Just let it all go…
Every unfulfilled expectation…
Every piece of emotional baggage, every failure, every loss, everything that holds you back, gets you down, or makes you look at your life like it’s less.
Remove every comparison. Stop looking at others, how they’re living, what they have, what they’re doing, who they’re with. (15 steps to become a better man)
Just let it all go and live by this one simple credo:
Do what you can with what you have, where you are.
Theodore Roosevelt said that.
Maybe he said it after his wife and his mother died within a day of one another.
Maybe he said it when he was out west, trying his hand at ranching, and within days of losing it all.
Maybe he said it when he was in Cuba, fighting a war, about to charge the guns alone on horseback.
Or maybe he said it when he was mapping the Amazon River after his presidency, and he was dangerously close to dying.
The point is, that in life we find ourselves in times of struggle, despair, even depression, failure, and fortune.

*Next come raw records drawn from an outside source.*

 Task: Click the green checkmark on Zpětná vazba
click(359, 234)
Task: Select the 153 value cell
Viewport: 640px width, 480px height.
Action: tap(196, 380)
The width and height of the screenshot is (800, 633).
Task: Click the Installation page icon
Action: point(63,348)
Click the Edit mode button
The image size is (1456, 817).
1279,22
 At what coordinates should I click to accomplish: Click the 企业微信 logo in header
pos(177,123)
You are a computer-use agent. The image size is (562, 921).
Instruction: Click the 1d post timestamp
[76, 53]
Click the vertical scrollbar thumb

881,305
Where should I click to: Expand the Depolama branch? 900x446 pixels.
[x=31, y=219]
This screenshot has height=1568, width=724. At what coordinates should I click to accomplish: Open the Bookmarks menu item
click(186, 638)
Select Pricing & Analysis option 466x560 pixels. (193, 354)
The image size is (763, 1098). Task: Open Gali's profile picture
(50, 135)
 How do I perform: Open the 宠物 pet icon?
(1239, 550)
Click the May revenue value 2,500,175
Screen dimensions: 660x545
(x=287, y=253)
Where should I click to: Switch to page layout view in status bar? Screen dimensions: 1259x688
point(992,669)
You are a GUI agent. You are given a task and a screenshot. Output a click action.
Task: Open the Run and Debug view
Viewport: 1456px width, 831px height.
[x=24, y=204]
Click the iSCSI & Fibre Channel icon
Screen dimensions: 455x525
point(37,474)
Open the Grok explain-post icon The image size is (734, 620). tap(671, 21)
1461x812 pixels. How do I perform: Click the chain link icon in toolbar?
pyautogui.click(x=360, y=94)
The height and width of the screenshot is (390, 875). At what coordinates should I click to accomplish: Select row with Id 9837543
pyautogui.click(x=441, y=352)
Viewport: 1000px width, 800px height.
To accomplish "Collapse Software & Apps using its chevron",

We have ups, downs, tragedies, and everything in between, and the only thing we can really do is to do the best we can with what we have, where we are.
If we would only do that…
If we would only focus on what we can do right now, with what we have, we would inevitably live a great life, and we would eventually find ourselves in a position that was once a pipedream. (read: what is a good life)
There’s futility in trying to control what you cannot control, and there’s deathly danger in it, too. Yet, that’s what most people find themselves doing.
They compare where they are with where others are which makes them feel like shit about where they are. The fact is that they’re there, and there’s nowhere else they could be, so why not make the best of it, enjoy it, or find a challenge in it?
They use words like “if” to justify a lack of work in the present.
If I had more energy, more money, a better starting point, then I’d have a great life.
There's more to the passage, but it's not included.